Information supplied
'''
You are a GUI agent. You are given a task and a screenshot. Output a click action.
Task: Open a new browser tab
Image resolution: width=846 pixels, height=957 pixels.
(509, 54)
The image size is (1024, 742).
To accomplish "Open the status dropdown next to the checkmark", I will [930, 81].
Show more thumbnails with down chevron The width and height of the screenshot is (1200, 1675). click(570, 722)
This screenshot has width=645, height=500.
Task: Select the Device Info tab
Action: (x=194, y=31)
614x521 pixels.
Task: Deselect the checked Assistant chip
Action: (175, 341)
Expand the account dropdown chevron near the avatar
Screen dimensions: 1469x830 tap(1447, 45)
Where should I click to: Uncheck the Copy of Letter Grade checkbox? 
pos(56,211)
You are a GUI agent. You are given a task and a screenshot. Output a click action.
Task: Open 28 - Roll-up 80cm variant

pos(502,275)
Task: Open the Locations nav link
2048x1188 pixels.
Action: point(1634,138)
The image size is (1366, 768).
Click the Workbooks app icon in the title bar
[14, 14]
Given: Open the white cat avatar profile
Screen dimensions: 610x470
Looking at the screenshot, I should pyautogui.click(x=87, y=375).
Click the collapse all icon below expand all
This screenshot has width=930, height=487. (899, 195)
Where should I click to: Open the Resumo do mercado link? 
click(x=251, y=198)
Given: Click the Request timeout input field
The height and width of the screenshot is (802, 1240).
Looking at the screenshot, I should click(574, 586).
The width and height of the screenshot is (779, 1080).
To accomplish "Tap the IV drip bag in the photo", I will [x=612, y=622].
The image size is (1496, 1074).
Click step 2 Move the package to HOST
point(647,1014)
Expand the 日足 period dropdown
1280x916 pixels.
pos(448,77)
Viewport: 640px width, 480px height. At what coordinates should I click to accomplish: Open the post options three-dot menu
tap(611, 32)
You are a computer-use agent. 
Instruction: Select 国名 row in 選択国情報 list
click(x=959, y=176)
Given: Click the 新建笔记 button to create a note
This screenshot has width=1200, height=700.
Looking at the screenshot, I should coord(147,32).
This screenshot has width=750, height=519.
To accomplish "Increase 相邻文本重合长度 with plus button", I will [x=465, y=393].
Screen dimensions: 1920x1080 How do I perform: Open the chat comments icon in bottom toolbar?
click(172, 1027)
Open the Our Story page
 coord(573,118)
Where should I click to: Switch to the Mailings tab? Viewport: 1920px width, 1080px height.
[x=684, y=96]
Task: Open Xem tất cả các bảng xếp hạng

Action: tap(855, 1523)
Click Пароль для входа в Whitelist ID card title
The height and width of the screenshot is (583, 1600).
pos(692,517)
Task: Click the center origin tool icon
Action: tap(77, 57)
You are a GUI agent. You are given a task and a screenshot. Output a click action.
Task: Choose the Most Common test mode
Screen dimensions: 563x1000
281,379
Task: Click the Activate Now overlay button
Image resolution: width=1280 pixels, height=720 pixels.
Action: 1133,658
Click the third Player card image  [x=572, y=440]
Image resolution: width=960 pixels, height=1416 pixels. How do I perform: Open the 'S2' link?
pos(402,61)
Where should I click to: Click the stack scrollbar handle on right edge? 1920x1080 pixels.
'''
Your instructions
Can you copy out the lines word for word from the line with "Given: Open the white cat avatar profile" to the line with "pos(448,77)", both included?

Solution to the problem
Given: Open the white cat avatar profile
Screen dimensions: 610x470
Looking at the screenshot, I should pyautogui.click(x=87, y=375).
Click the collapse all icon below expand all
This screenshot has width=930, height=487. (899, 195)
Where should I click to: Open the Resumo do mercado link? 
click(x=251, y=198)
Given: Click the Request timeout input field
The height and width of the screenshot is (802, 1240).
Looking at the screenshot, I should click(574, 586).
The width and height of the screenshot is (779, 1080).
To accomplish "Tap the IV drip bag in the photo", I will [x=612, y=622].
The image size is (1496, 1074).
Click step 2 Move the package to HOST
point(647,1014)
Expand the 日足 period dropdown
1280x916 pixels.
pos(448,77)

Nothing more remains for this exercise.